### Data for review
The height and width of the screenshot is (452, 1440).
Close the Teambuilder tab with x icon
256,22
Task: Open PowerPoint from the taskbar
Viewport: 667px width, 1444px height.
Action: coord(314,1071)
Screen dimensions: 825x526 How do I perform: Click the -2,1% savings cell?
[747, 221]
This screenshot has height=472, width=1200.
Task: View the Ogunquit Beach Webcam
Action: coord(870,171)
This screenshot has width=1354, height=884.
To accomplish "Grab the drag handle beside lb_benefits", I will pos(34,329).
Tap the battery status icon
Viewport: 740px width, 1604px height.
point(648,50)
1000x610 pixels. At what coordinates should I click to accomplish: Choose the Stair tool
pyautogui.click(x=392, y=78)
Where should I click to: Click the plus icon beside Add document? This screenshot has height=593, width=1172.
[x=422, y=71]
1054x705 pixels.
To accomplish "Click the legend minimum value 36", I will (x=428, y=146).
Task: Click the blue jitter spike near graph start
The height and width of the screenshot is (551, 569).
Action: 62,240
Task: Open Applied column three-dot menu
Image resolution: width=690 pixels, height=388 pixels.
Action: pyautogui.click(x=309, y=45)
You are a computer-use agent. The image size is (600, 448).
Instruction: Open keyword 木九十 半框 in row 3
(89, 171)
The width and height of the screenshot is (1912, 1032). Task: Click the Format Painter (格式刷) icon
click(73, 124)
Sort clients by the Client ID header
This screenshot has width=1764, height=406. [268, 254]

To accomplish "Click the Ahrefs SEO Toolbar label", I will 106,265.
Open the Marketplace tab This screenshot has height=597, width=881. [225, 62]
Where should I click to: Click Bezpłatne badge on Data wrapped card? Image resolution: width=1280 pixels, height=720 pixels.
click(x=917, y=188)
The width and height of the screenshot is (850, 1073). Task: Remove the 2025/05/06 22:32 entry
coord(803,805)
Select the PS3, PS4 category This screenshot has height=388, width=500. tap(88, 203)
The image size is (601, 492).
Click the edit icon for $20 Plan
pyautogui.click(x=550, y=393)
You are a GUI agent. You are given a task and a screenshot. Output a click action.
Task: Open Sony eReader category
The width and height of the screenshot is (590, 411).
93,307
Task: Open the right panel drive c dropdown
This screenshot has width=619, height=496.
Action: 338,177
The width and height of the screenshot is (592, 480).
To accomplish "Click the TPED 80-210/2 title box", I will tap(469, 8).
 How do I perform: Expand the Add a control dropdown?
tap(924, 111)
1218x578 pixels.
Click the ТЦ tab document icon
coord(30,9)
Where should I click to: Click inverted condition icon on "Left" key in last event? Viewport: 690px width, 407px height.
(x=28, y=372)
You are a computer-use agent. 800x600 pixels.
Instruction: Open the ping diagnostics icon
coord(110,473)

### Problem details
For this exercise, output exactly the lines above from the line with "Task: Open Sony eReader category" to the line with "The width and height of the screenshot is (592, 480).", counting both, and leave out the rest.

### Response to the task
Task: Open Sony eReader category
The width and height of the screenshot is (590, 411).
93,307
Task: Open the right panel drive c dropdown
This screenshot has width=619, height=496.
Action: 338,177
The width and height of the screenshot is (592, 480).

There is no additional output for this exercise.